Stored items
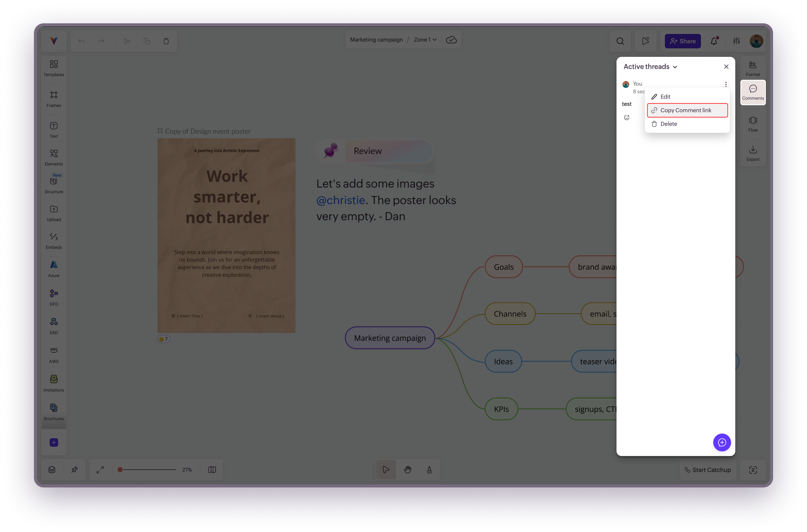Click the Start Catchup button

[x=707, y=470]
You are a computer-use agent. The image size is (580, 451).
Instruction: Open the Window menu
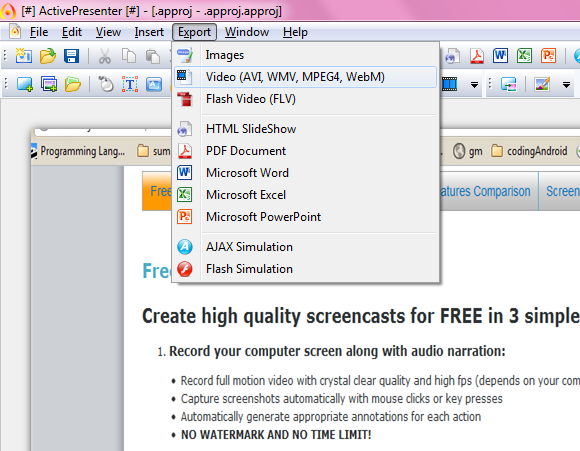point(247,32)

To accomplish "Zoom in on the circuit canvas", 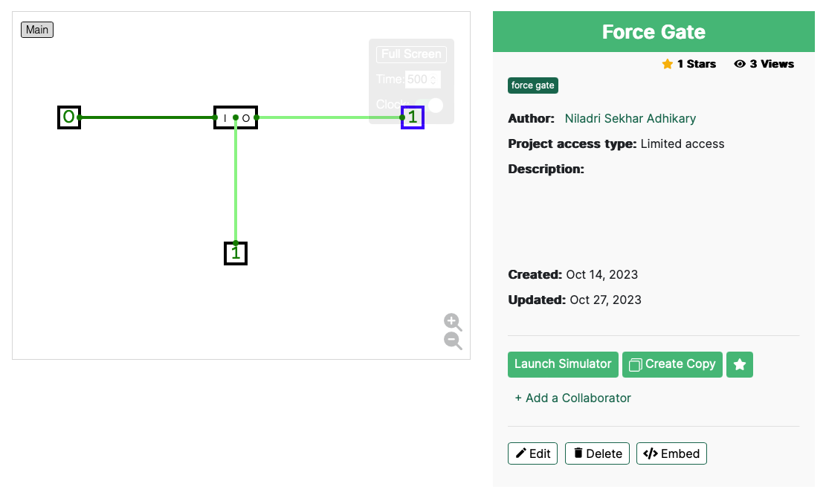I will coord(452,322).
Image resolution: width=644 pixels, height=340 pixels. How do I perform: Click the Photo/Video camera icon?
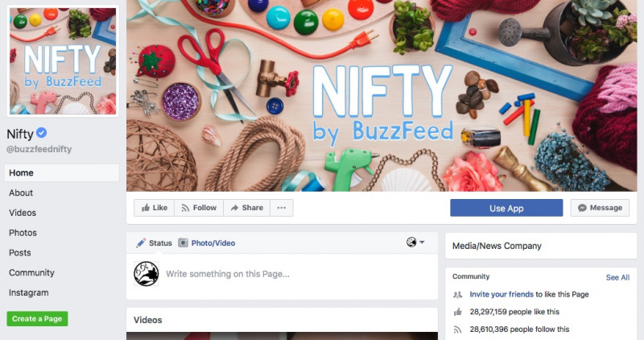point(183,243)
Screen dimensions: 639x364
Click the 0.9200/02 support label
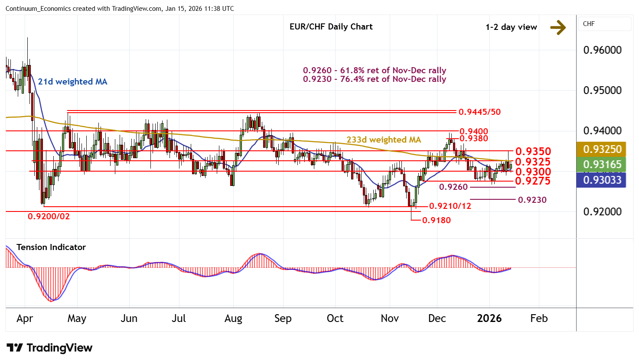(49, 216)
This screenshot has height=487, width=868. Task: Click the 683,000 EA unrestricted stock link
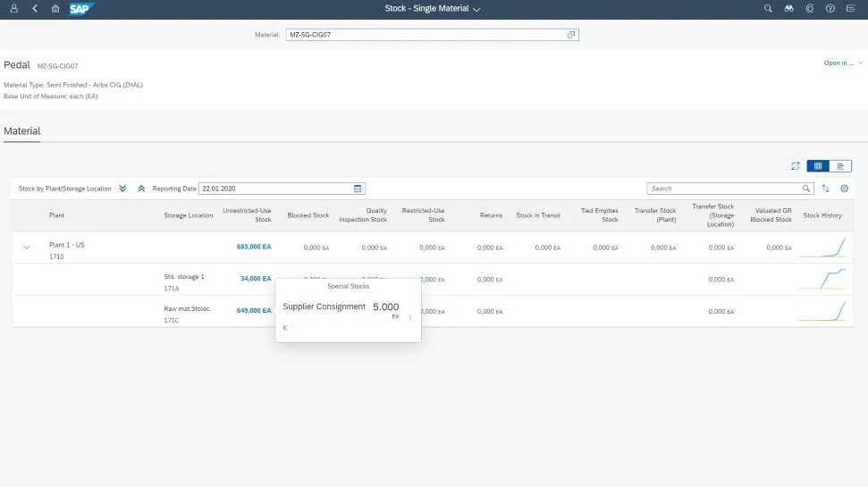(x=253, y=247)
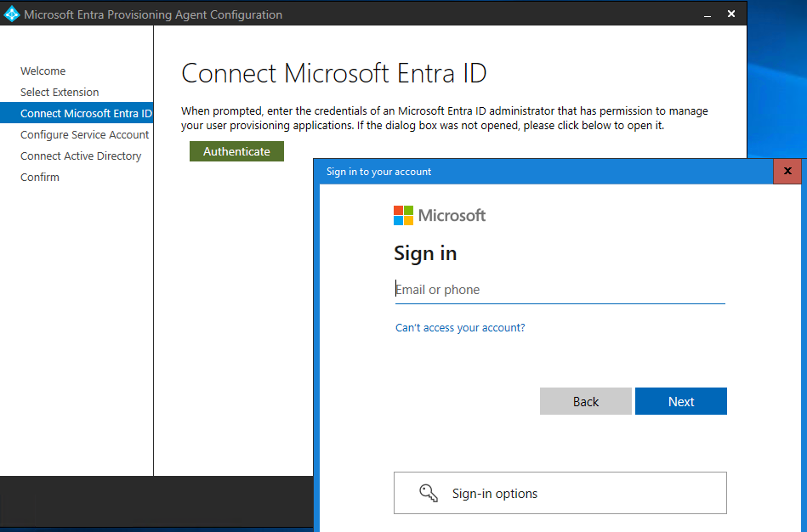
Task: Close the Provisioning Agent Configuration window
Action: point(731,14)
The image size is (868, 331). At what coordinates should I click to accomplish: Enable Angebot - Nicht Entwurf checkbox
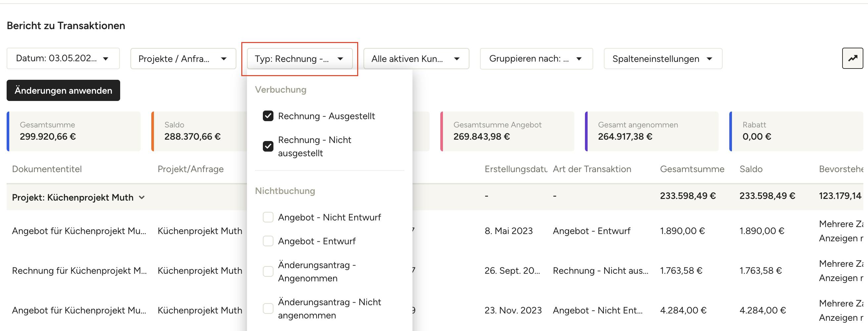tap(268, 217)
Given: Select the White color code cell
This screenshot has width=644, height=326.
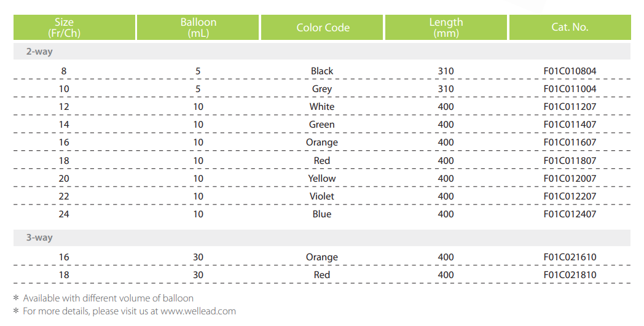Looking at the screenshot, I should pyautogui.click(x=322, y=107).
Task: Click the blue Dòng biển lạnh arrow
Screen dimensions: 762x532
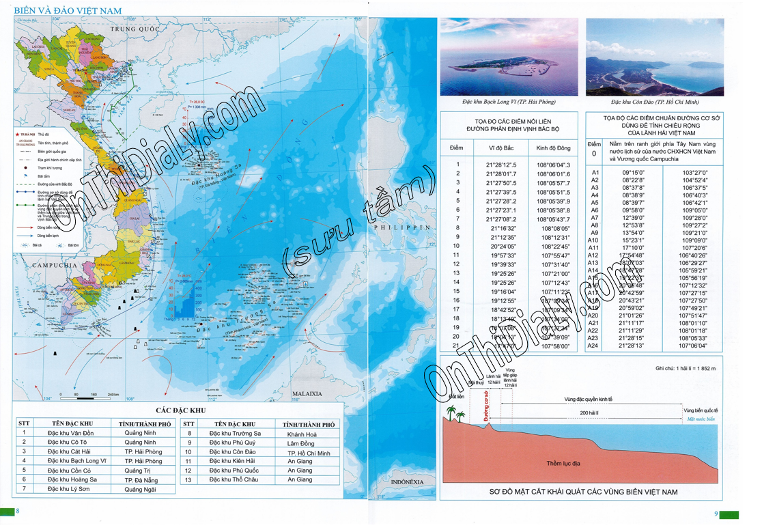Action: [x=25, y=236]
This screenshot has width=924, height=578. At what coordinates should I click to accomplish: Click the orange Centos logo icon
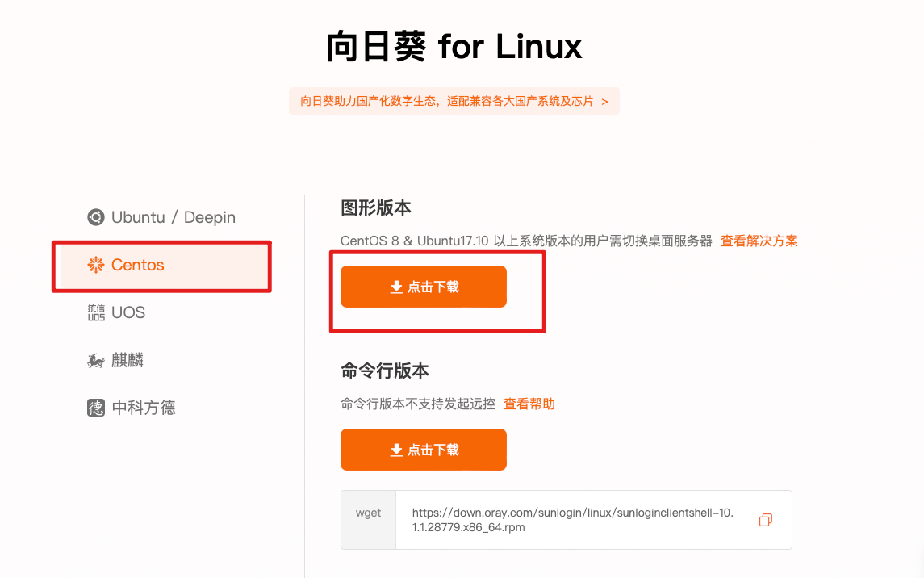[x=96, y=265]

Problem details:
What is needed is an exact copy of the lines from the one containing "Task: Click the blue Dòng biển lạnh arrow" through the last line of the records, with every picture left out.

Answer box:
Task: Click the blue Dòng biển lạnh arrow
Screen dimensions: 762x532
Action: [x=25, y=236]
This screenshot has width=924, height=578. At what coordinates should I click to accomplish: Click the orange Centos logo icon
[x=96, y=265]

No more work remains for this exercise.